Im Pflichtteilsrecht kommt es in der Praxis regelmäßig zu außergerichtlichen oder gerichtlichen Vergleichen i.S.d. § 779 BGB. Im wohl häufigsten Fall vergleichen sich Erbe und Pflichtteilsberechtigter bei einem ernstlichen Streit über die Bewertung von Nachlassgegenständen über die Höhe des Pflichtteils.

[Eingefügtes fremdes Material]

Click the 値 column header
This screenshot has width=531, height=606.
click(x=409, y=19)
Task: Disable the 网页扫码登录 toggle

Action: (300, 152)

a) Erbschaft- und Schenkungsteuer

 

Rz. 45

Grundsätzlich sind im Rahmen der Erbschaft- und Schenkungsbesteuerung von den Parteien zur Beilegung von ernstlichen Streitigkeiten geschlossene außergerichtliche oder gerichtliche Vergleiche maßgeblich (siehe § 4 Rdn 102 ff.>).[36] Erhält ein Pflichtteilsberechtigter auf Grundlage des Vergleichs einen (objektiv möglicherweise) niedrigeren Pflichtteilsanspruch als den (möglicherweise objektiv) geschuldeten – etwa wegen einer regelmäßig wohl abwegigen Verkehrswertermittlung sämtlicher Nachlassgegenstände im Rahmen des § 2311 BGB –, ist seiner Besteuerung nur der niedrigere Wert zugrunde zu legen.[37] Entsprechend stellt die Differenz beim Erben keine steuerpflichtige Schenkung dar.

b) Einkommensteuer

 

Rz. 46

Bei einer Modifikation der Pflichtteilsauszahlung durch eine Stundungsvereinbarung kommt es nach dem BFH zur Vermeidung einer Doppelbesteuerung – da dieser Sachverhalt bereits von der Schenkungsteuer erfasst wird (siehe Rdn 42>) – zu keiner Einkommensbesteuerung (siehe Rdn 43>). Eine Doppelbesteuerung kommt wegen der erbschaft- bzw. schenkungsteuerlichen Behandlung des Vergleichs (siehe § 4 Rdn 102 ff.>) nicht in Betracht, so dass eine Einkommensbesteuerung droht. Da dieser Vergleich aber mit der Geltendmachung des Pflichtteils als Einheit gesehen werden muss, kommt es entsprechend den Grundsätzen des BFH[38] nicht zu einer Einkommensbesteuerung der Stundung.